+++ Data

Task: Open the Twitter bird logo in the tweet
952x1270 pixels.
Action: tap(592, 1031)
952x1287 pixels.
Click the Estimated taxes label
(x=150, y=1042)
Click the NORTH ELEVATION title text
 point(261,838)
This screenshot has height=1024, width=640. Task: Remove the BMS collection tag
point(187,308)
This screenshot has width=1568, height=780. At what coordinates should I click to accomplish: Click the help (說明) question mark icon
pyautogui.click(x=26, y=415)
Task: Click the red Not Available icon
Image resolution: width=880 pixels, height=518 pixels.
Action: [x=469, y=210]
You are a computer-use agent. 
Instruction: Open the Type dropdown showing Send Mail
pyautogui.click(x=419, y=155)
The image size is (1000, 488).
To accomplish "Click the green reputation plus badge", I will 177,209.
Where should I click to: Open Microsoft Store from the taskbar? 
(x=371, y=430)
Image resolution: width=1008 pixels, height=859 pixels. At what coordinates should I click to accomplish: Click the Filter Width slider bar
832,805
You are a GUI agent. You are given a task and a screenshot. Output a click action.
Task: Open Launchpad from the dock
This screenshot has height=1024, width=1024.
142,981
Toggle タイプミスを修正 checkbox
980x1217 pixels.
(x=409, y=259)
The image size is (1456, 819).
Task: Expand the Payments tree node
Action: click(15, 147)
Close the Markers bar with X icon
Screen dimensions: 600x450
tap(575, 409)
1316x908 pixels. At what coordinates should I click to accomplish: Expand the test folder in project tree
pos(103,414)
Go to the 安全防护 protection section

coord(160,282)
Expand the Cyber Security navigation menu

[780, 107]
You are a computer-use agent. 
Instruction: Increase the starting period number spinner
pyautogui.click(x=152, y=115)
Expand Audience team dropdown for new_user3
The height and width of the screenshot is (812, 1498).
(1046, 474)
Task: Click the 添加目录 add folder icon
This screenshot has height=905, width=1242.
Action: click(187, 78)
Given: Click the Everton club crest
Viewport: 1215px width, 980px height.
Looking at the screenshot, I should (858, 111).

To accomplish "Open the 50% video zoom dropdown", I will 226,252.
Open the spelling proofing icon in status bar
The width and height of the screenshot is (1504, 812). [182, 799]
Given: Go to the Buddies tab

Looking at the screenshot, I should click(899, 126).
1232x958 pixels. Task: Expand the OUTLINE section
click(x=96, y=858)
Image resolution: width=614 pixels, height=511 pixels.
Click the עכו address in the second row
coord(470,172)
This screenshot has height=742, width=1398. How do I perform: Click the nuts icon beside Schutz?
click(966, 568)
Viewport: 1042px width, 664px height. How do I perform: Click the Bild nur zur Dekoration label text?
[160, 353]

++++++

Work required -
The response has to give back every record verbatim.

Your response -
Task: Open the Twitter bird logo in the tweet
952x1270 pixels.
Action: tap(592, 1031)
952x1287 pixels.
Click the Estimated taxes label
(x=150, y=1042)
Click the NORTH ELEVATION title text
 point(261,838)
This screenshot has height=1024, width=640. Task: Remove the BMS collection tag
point(187,308)
This screenshot has width=1568, height=780. At what coordinates should I click to accomplish: Click the help (說明) question mark icon
pyautogui.click(x=26, y=415)
Task: Click the red Not Available icon
Image resolution: width=880 pixels, height=518 pixels.
Action: [x=469, y=210]
You are a computer-use agent. 
Instruction: Open the Type dropdown showing Send Mail
pyautogui.click(x=419, y=155)
The image size is (1000, 488).
To accomplish "Click the green reputation plus badge", I will 177,209.
Where should I click to: Open Microsoft Store from the taskbar? 
(x=371, y=430)
Image resolution: width=1008 pixels, height=859 pixels. At what coordinates should I click to accomplish: Click the Filter Width slider bar
832,805
You are a GUI agent. You are given a task and a screenshot. Output a click action.
Task: Open Launchpad from the dock
This screenshot has height=1024, width=1024.
142,981
Toggle タイプミスを修正 checkbox
980x1217 pixels.
(x=409, y=259)
The image size is (1456, 819).
Task: Expand the Payments tree node
Action: click(15, 147)
Close the Markers bar with X icon
Screen dimensions: 600x450
tap(575, 409)
1316x908 pixels. At what coordinates should I click to accomplish: Expand the test folder in project tree
pos(103,414)
Go to the 安全防护 protection section

coord(160,282)
Expand the Cyber Security navigation menu

[780, 107]
You are a computer-use agent. 
Instruction: Increase the starting period number spinner
pyautogui.click(x=152, y=115)
Expand Audience team dropdown for new_user3
The height and width of the screenshot is (812, 1498).
(1046, 474)
Task: Click the 添加目录 add folder icon
This screenshot has height=905, width=1242.
Action: click(187, 78)
Given: Click the Everton club crest
Viewport: 1215px width, 980px height.
Looking at the screenshot, I should (858, 111).

To accomplish "Open the 50% video zoom dropdown", I will 226,252.
Open the spelling proofing icon in status bar
The width and height of the screenshot is (1504, 812). [182, 799]
Given: Go to the Buddies tab

Looking at the screenshot, I should click(899, 126).
1232x958 pixels. Task: Expand the OUTLINE section
click(x=96, y=858)
Image resolution: width=614 pixels, height=511 pixels.
Click the עכו address in the second row
coord(470,172)
This screenshot has height=742, width=1398. How do I perform: Click the nuts icon beside Schutz?
click(966, 568)
Viewport: 1042px width, 664px height. How do I perform: Click the Bild nur zur Dekoration label text?
[160, 353]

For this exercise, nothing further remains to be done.